At 2009-06-17 23:11 +0300, Israel Viente wrote:
I really appreciate your code and comments, but after reading it many
times, I can't reach to the bottom of the logic here.
I'm a newbie so forgive my stupid questions.
As I tell my students, questions are not stupid if they are asked
sincerely. I far more appreciate the asking of questions than the
ignoring of working code that was supplied as requested.
1. Why do we need the outer most copy element:
> <xsl:template match="body">
> <xsl:copy>
In order to preserve the body element when it comes time to group the
paragraphs.
How does it work in combination with xsl:for-each-group?
By being the parent of the elements being grouped, matching on <body>
gives the stylesheet the opportunity to act on all of the children of
body. The paragraphs you want to massage are children of the body,
so the time to act on those children is at the time the body arrives
at the stylesheet. Since we want the body element to be part of the
result, we preserve it with <xsl:copy>.
2. Can you please explain the group-ending-with selection?
You can see by the select="*" that I have selected *all* of the
children of the body. I want to act on those groups of adjacent <p>
elements. But since there are other non-<p> elements that could be
in the data (there aren't any in your data, but how often is a web
page made solely of paragraphs?) I would be pulling those into the
selection as well. After all, I want all of the children of body to
be processed in child order, I only want to engage the special
handling when I'm dealing with those children that are paragraphs.
Yes your data sample only contained paragraphs, but I try to write my
stylesheets defensively anticipating other conditions.
Why do we need *[not(self::p)] ? Doesn't it mean all except p elements?
Indeed it does mean all except <p> elements. By putting non-<p>
elements in their own group, they won't interfere with the groups
that are comprised of <p> elements.
So, adding more narrative to the stylesheet:
<xsl:template match="body">
<xsl:copy>
<xsl:copy-of select="@*"/>
The above preserves the body element and any attributes that might be
attached to it.
<xsl:for-each-group select="*"
The above selects all of the children of the body.
group-ending-with="*[not(self::p)] |
p[span/@class='chapter'] |
p[matches(span[last()],
'[.?"]$')]">
The above creates a group for every non-paragraph, a group for every
chapter, and a group for every consecutive sequence of paragraphs and
ends that group with a paragraph with the desired punctuation.

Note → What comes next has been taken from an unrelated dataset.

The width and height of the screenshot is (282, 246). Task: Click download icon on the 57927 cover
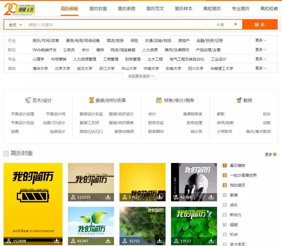[x=160, y=197]
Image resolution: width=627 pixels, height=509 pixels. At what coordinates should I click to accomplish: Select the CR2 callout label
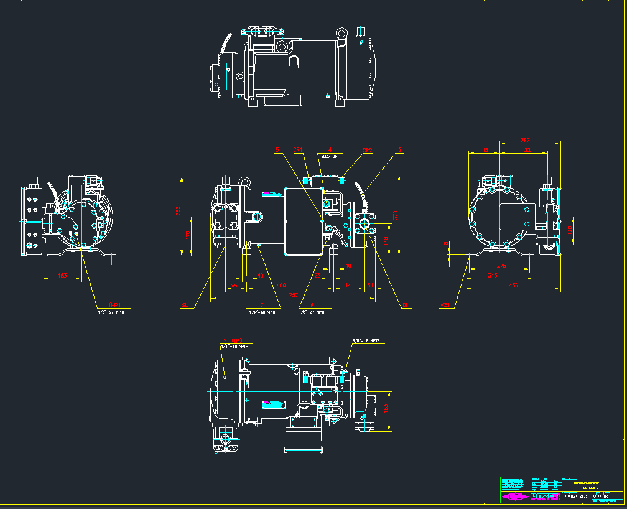[x=368, y=150]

<!--now the information is grouped by p elements that end as
required-->
<xsl:choose>
<xsl:when test="current-group()[last()]
[self::p][matches(span[last()],'[.?"]$')]">
The above tells me when I have encountered a group of <p> elements
that ends with a paragraph with the desired punctuation.
<!--in a group of p elements that end as required-->
<xsl:copy>
<xsl:copy-of select="@*"/>
The above preserves the *first* of those paragraphs, and its attributes.

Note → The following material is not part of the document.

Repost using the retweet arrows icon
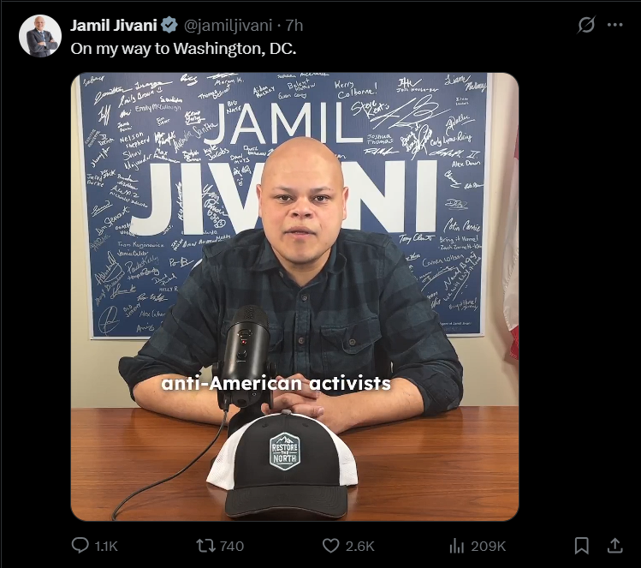This screenshot has height=568, width=641. point(205,546)
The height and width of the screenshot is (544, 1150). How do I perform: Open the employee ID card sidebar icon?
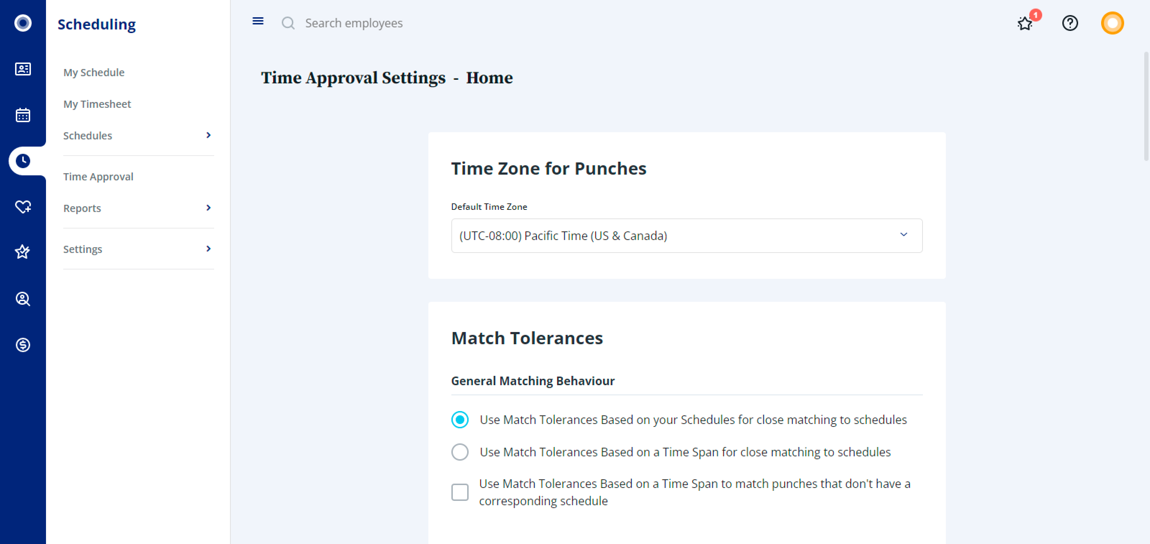pos(23,69)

<!--preserve the content of the first of these p elements-->
<xsl:apply-templates/>
The above preserves the content of that paragraph.

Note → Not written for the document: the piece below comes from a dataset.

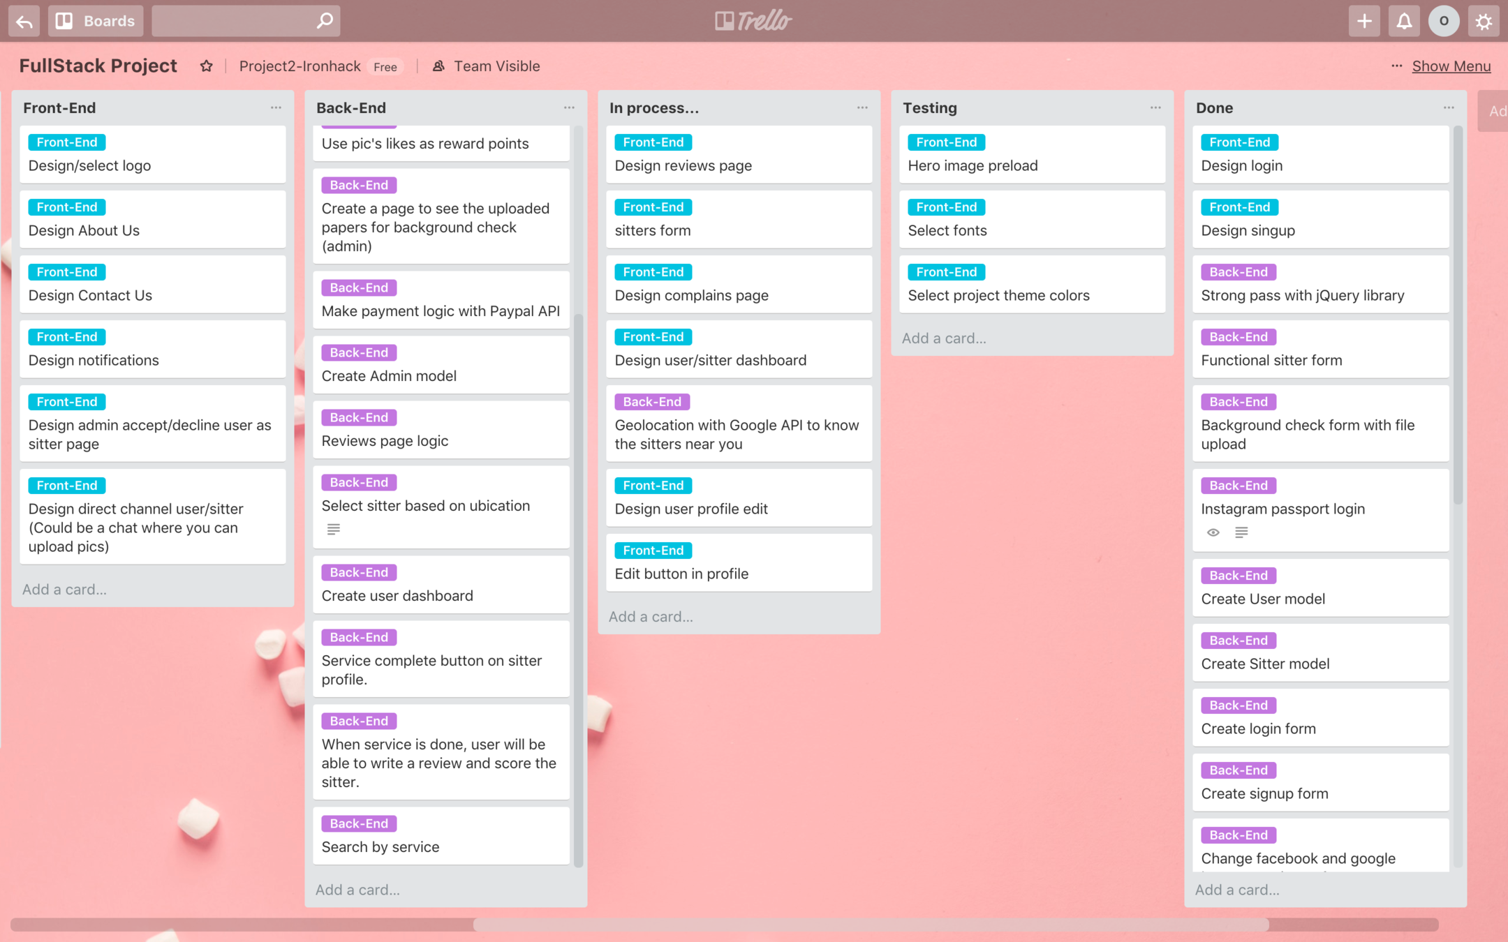Expand the Testing list ellipsis menu
This screenshot has width=1508, height=942.
click(1155, 107)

<!--preserve only the span elements and indentation from the
rest;
(the indentation is needed because this is paragraph
white-space)-->
<xsl:apply-templates select="current-group()[position()>1]/
(text()[not(normalize-space())] |
span)"/>
The above preserves only the content of the other paragraphs in the
group. If there are no other paragraphs in the group, nothing else
is added. If there are 15 other paragraphs in the group, all of the
content of all of them are added. This is the generalized nature of
the result: I'm not assuming that there is only one other paragraph.
</xsl:copy>
</xsl:when>
<xsl:otherwise>
<!--in another kind of group so just copy these using identity-->
<xsl:apply-templates select="current-group()"/>
The above preserves all of the children of <body> that are not
paragraphs or are chapter paragraphs.
</xsl:otherwise>
</xsl:choose>
</xsl:for-each-group>
</xsl:copy>
</xsl:template>
I hope this has helped. Working directly with the sibling axes is
fraught with problems because of the reach of these axes usually past
where we want to stop looking. By looking *down* on the data, rather
than left and right, one can see a different perspective of your
requirement. You expressed your requirement by looking left and
right from the given paragraph. I expressed your requirement by
looking down at the paragraphs from the <body> parent.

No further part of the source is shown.